オタク風の男は、スーリンと目が合うと、にへっ、と不気味な笑いを浮かべて、スーリンに近寄ってきた。
「き、きみ可愛いね。写真、撮らせてもらってもいいかな?」
オタク風の男は、携帯電話を構えて写メを撮ろうとしていた。男の手にしている紙袋には、なるほどスーリンにそっくりなアニメキャラがプリントされている。スーリンは、業務の遂行中でもあり、面倒くさかったので、
「やかましいですにゃ。ひっこんでろ、この下司野郎」
と、にこにこした表情はいっさい変えずに、かわいい声で言い放った。すると男は、
「ま、ますます、萌え~♪ 友達きぼんぬ、てゆうか俺の嫁、決定」
などと訳の分からないことを言って、ダークな笑みを浮かべている。さすがのスーリンも口元をひきつらせて、
「……筋金入りの、変態野郎ですにゃ」
とつぶやかずにはいられなかった。男は、なおもスーリンに迫ってきた。
「ちょっと、ぎゅーっ、てしても、いいですか?」
つまり、スーリンを抱きしめてもいいか、ということらしい。スーリンは、それ以上、その男の相手などしていられないので、だっ、と走り出した。

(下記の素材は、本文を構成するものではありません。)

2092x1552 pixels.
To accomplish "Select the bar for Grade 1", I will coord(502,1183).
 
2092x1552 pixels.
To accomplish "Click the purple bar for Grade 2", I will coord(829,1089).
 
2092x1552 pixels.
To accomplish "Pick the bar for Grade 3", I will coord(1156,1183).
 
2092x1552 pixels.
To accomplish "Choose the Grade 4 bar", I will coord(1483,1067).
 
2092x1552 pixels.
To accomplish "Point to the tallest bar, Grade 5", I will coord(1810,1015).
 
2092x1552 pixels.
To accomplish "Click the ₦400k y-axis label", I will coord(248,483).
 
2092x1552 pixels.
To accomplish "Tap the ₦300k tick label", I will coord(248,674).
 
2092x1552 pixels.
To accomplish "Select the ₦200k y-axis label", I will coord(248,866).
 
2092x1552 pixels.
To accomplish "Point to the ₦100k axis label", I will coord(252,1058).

「あっ、きみ、どこ行くの。まだ写真、撮ってないんだけど~」
男も、走って追ってくる。スーリンは、知ったことか、と思いながら走り続け、向こうの角をひょい、と曲がった。男も、後をついて角を曲がった。だが、そこにはもう、スーリンの姿はなかった。あれ?と男が辺りを見回してみても、どこにも猫耳メイド服姿の少女の姿はない。ふと、上を見上げると、一羽の大きなカラスが空へと飛び立っていくところであった。なぜか、そのカラスの口には、食べかけのアイスがくわえられていた。男は、しきりといぶかしそうにカラスを見上げていたが、なおもしつこく、周辺を探しているようだった。
*
そして、桧藤の探偵事務所。
スーリンを送り出してから、二時間ほども経過しただろうか。
桧藤は、一通り身元調査の報告書を作り終えて、コーヒーを飲みながら一服しているところだった。
そこへ、携帯電話が着信音を鳴り響かせた。
桧藤が出ると、相手はスーリンであった。
「スーリンか。どうだ。見つかったか」
「はい、見つけました、センセイ。あの言葉を、繰り返しつぶやきながら歩いてる男がいます」
「よくやったぞ。場所はどこだ」
「はい、九取町四丁目十三番地の、あっ、部倉ビルというのに入って行こうとしてますにゃ!」
「分かった。すぐ、行く」
電話を切って、すぐに出かけようとする桧藤。事務所を出ながら、つぶやいた。